On paper this was a strong Vets line up, however playing on grass means anything can happen. As it turned out such was the performance of the team the government swiftly introduced Tier 4 restrictions in the fear large crowds may gather in the future to watch.
The talk of 3 5 2, in the past a mere pipedream, became reality. Players passing the ball to were they wanted it to go, players in space to receive the ball and again make a pass that found a teammate. Right from the start things looked and felt right and a performance was on the cards.
Strollers had the first chance, the Cat thought the ball would make it into his area, so stood and waited, however up hill and in the wet the ball slowed and never made it. The on-rushing striker shot just wide. Could have been embarrassing!
Shortly after Tiffs took the lead. Hands up if you can be offside from a goal kick? Put your hands down Strollers defence, Michael B and more importantly the referee knowing Law 11 means you cannot be offside directly from goal kick was given the freedom of Walton Cricket Club.
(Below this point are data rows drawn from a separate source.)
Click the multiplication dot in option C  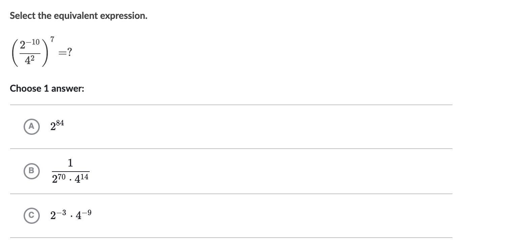(x=71, y=215)
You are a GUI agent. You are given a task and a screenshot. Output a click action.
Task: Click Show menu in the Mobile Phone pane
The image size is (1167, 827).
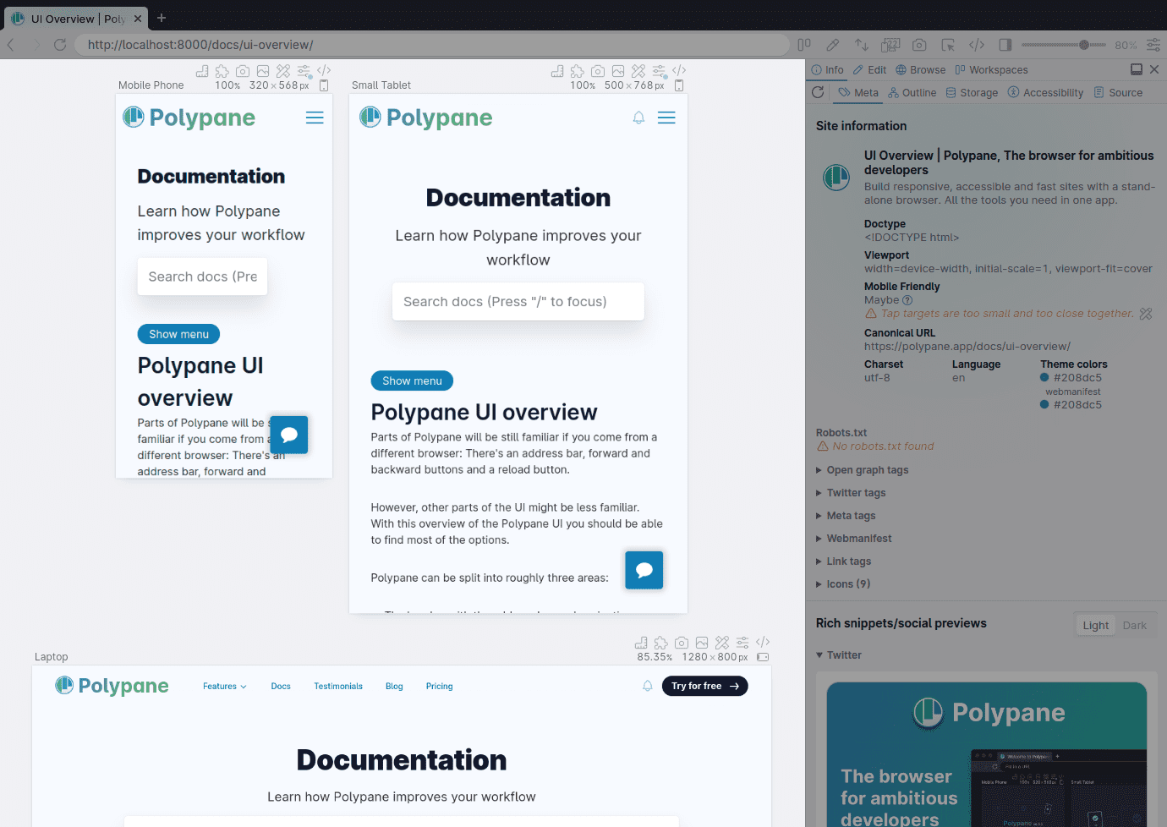(x=178, y=334)
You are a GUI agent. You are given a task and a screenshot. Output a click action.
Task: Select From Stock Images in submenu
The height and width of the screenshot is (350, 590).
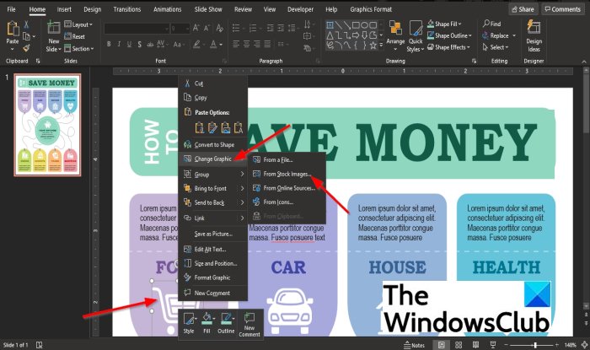(x=287, y=174)
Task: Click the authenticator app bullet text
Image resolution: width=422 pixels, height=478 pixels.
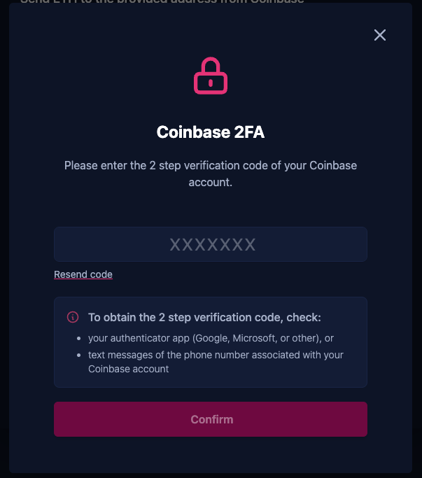Action: pyautogui.click(x=211, y=338)
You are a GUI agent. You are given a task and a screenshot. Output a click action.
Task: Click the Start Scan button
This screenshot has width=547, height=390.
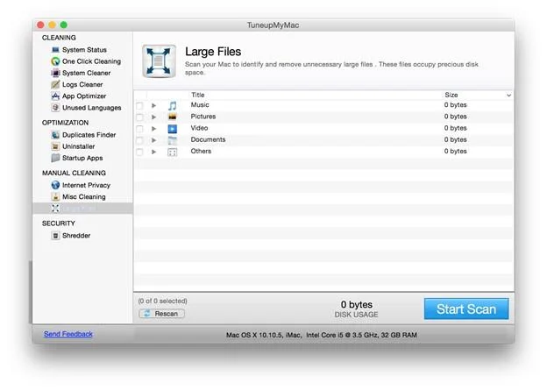point(466,308)
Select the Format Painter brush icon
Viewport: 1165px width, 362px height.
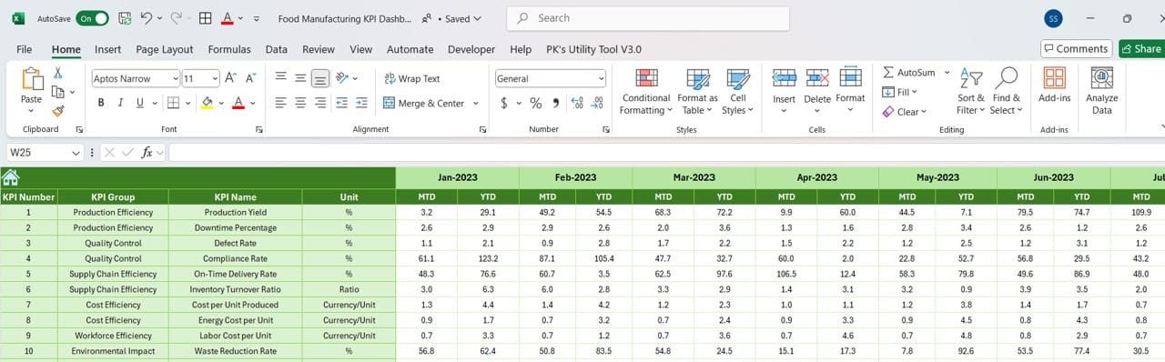(58, 111)
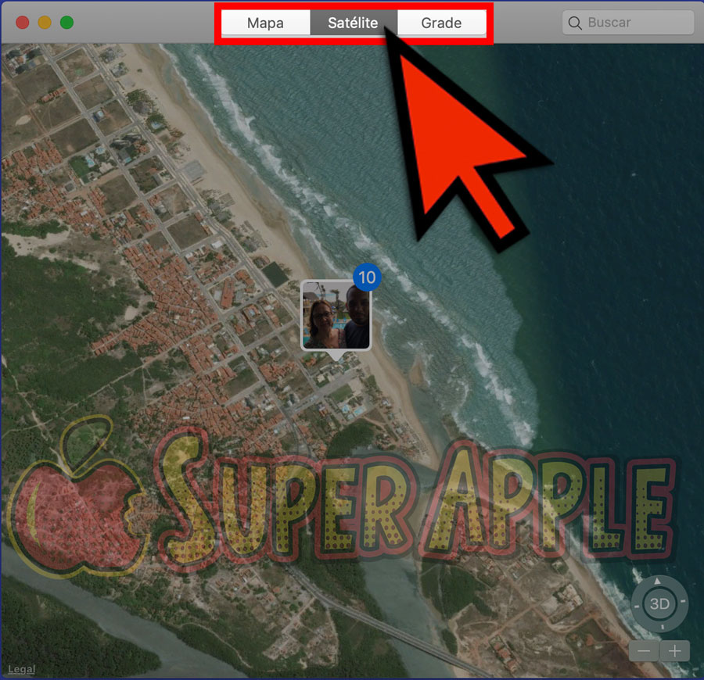Select the Satélite view tab
The image size is (704, 680).
[x=353, y=23]
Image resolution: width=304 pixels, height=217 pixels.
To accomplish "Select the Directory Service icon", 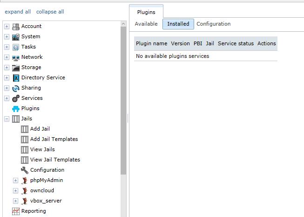I will [16, 78].
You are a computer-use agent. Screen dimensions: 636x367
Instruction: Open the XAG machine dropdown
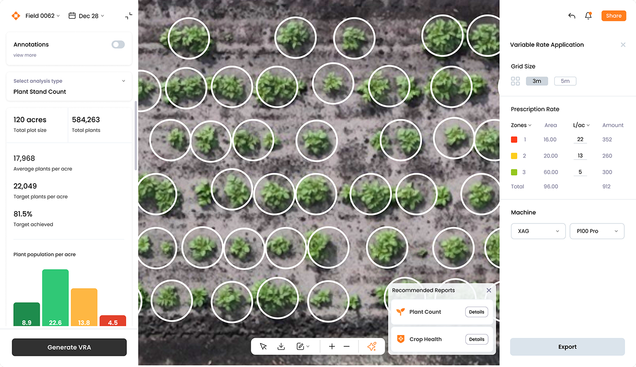click(538, 231)
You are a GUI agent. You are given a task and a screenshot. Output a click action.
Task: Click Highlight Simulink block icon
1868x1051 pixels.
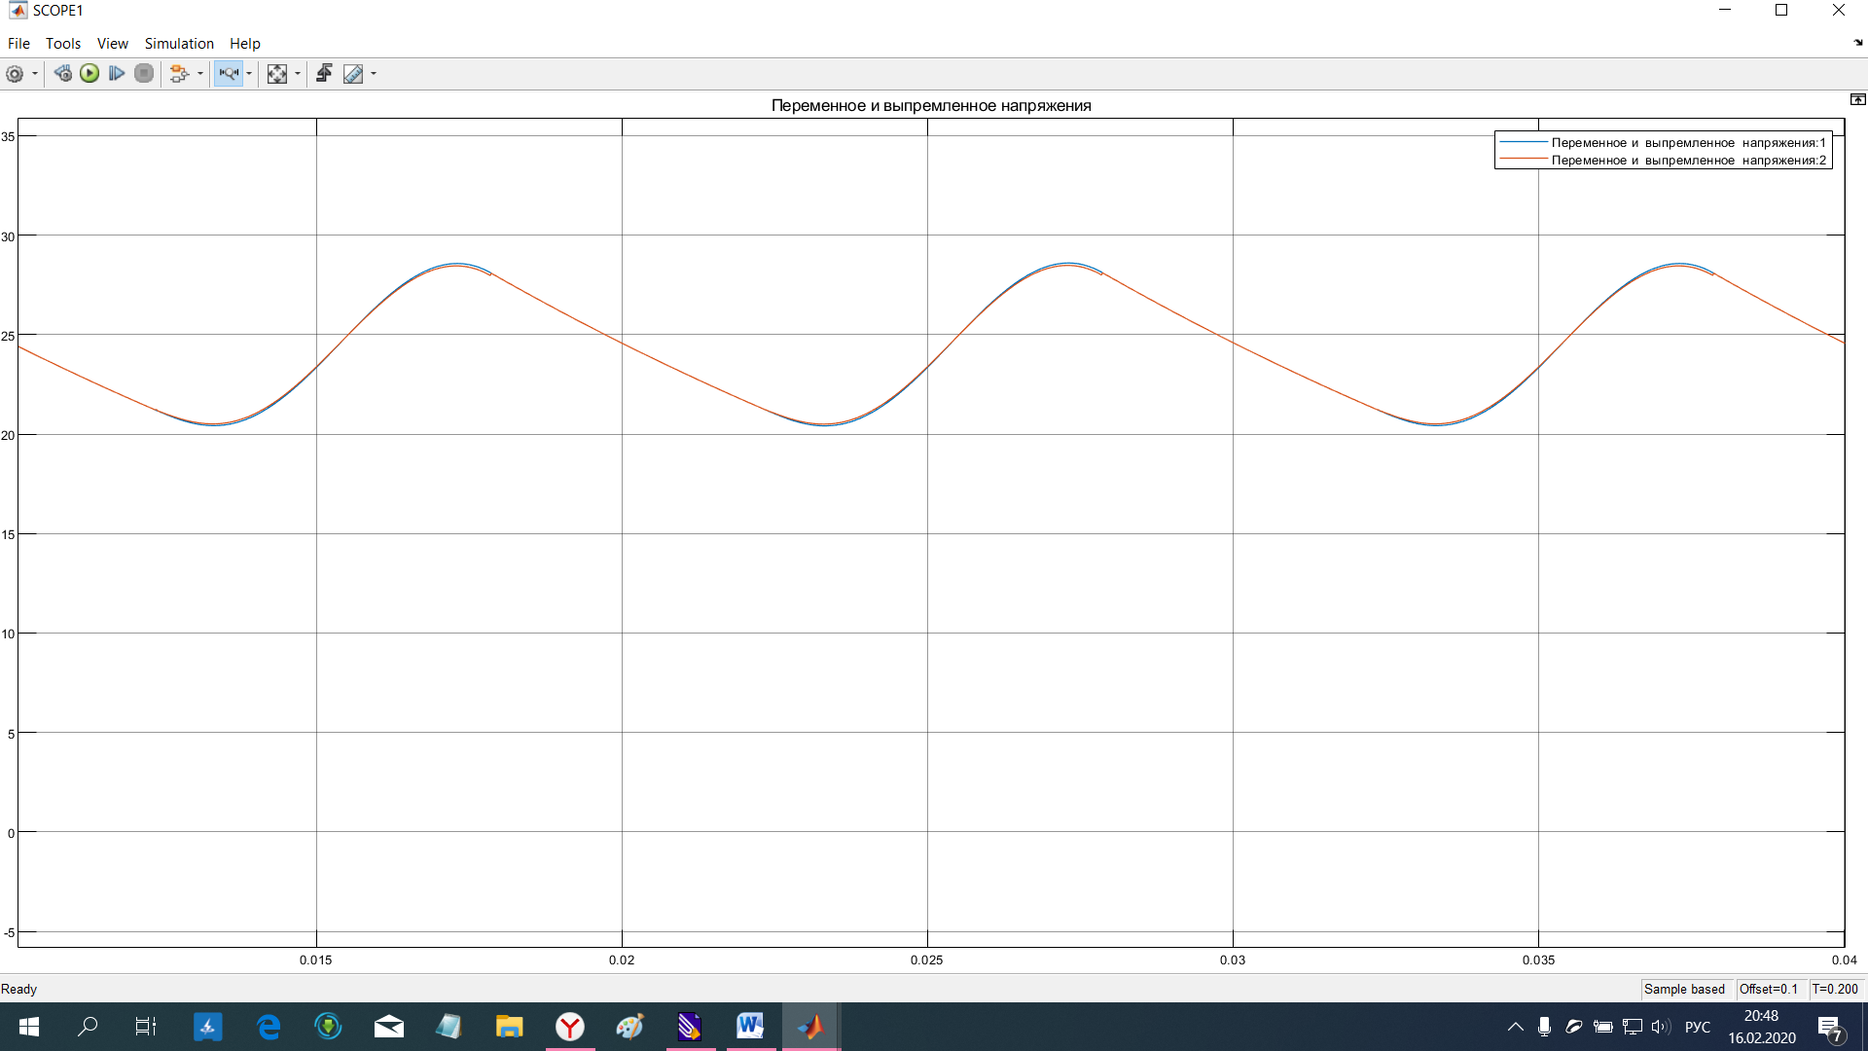[179, 74]
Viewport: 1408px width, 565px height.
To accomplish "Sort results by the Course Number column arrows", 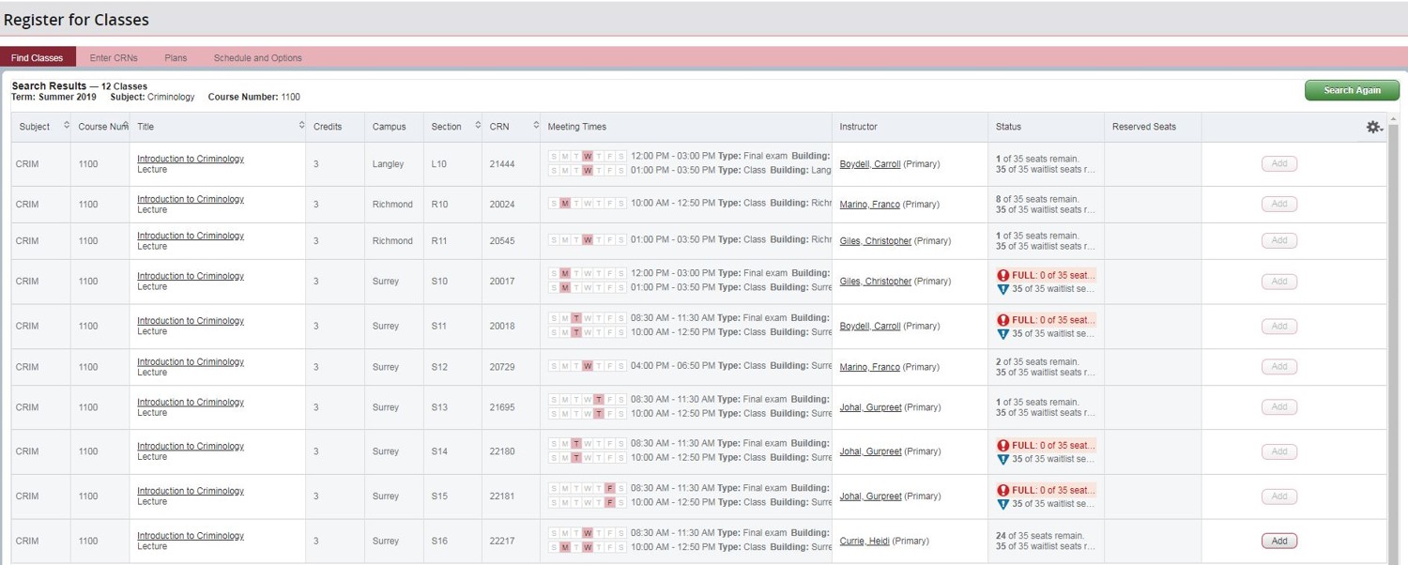I will 125,126.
His calm finish, and freshly trimmed beard, was a joy to behold.
Now the brakes were off, Tom on the right was causing mayhem, if not scoring then setting up the goals. Tic Tac football, a more minty refreshing from of Tiki Taka football was on display. Goals from Tom, Jed, Paul K and Ben all coming from sweeping football moves. Wing backs Moodley and Baile finding it easy to push forward, we were going downhill! Carlos in the centre of midfield pulling the strings, whilst at the back Naylor, Markham and the impressive Owens had everything under control. John Owens making several timely interceptions.
Half time and what do you say when things are going so well! Lots in Baile’s case, always asking more from his players. 5 – 0 to the Tiffs at the turn!
Second half and more of the same, an own goal followed by a Kinchin thunder bolt made it 7- 0. Kent had done so much running his boots gave up their sole and he had to come off. Earlier Phelps had blasted over again when finding himself in a scoring position.
Dave H, after dipping his toe into the managerial waters last week, appeared from nowhere and made 4 changes, 6 fewer than he normally likes to make. Sniffer’s Christmas spirit got the better of him and in the season of good will under no real pressure he buried a header into the top corner! 7 – 1, surely the fightback was not possible. Minutes later a deflected shot, off Sniffer again maybe, looped over the keeper to lop him on his own goal line.
Time up, and the final score 7 – 2 to Tiffs, however the performance was truly special. Socially distanced beers were enjoyed and until next time, when ever that may be, a Merry Christmas and a Happy New Year to you all. Great to leave 2020 on a high!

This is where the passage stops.